Know the children's friends and family. We and many other parents in our circle make it a practice to never send a child into a home or family environment where we have not been. We have often made the effort to invite a friend and their family to our home for a potluck barbeque or a "games and munchies night" before we let the children play at their home. And always make sure that you know where your children are when they are not home.
Cars are a problem. Research indicates that abuse often happens in a car, or the child is transported in a car prior to the abuse happening. Let your child know that you expect them never to get into a car with anyone without your permission. That will minimize the risk and help them have an out if they are invited to do so.
Self-confidence and awareness are critical. Teach your children that their bodies are their own. They need to know that it is perfectly acceptable to say they do not want a hug or a kiss or that certain physical contacts make them uncomfortable. Help them feel comfortable in saying no to anything that feels "bad" to them.

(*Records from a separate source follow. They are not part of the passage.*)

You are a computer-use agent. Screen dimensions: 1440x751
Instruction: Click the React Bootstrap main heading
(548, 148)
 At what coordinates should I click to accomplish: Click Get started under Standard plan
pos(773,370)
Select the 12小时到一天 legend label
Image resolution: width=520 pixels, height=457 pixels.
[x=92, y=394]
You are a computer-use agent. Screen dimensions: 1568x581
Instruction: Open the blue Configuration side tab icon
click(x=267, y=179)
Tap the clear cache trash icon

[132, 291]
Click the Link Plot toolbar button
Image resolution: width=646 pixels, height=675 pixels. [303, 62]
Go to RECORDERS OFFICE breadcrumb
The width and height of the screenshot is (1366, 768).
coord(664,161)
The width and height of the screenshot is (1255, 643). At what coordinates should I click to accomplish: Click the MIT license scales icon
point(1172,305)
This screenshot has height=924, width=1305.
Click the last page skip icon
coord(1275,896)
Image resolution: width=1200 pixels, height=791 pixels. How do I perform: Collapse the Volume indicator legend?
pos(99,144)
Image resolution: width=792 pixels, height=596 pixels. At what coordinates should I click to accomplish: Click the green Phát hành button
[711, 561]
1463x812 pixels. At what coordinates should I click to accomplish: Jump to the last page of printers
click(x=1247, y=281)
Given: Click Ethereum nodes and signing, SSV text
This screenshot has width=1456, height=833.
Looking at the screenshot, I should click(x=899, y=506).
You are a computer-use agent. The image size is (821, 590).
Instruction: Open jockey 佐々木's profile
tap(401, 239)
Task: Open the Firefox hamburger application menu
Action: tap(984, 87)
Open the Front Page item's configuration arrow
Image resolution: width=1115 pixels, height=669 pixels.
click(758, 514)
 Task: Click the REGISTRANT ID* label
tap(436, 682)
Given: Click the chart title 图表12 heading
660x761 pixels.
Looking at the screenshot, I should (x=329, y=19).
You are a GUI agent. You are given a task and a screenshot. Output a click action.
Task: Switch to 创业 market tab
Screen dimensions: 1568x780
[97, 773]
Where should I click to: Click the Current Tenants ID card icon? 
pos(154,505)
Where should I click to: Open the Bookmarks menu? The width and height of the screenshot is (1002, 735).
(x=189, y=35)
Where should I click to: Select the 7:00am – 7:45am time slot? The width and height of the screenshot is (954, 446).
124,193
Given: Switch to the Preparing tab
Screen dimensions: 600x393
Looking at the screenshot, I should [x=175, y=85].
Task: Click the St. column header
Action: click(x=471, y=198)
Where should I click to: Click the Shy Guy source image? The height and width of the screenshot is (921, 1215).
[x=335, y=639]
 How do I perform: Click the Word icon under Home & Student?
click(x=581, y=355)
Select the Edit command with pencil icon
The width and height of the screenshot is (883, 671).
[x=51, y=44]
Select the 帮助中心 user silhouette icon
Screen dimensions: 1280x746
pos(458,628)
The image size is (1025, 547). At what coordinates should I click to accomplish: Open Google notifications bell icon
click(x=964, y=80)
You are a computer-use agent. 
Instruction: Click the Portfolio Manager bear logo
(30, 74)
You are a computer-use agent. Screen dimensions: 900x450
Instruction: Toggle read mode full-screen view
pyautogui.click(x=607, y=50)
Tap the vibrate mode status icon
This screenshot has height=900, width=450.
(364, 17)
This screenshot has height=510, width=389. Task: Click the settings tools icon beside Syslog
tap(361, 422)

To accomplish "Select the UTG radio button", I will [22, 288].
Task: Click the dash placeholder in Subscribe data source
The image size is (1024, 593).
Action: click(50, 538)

Help them feel accepted by you. Abusers often choose children as their targets because they are so trusting. Children thrive on approval of the important adults in their lives, and will often be open to engaging in conduct which will bring them that approval. If a child knows he or she is loved unconditionally and is accepted by their father and mother, they will be less likely to be pressured into a sexual situation for acceptance.
Check out the predators in your area. Many states and other governmental entities have now put their sex offenders' registry on line. Check out the listing of online registries at sexoffenders.com to see about the registry in your state. Most can be searched by zip code. Finding out who in your area might have a history as a sexual abuser can help you just be a little more aware of what might be a risk.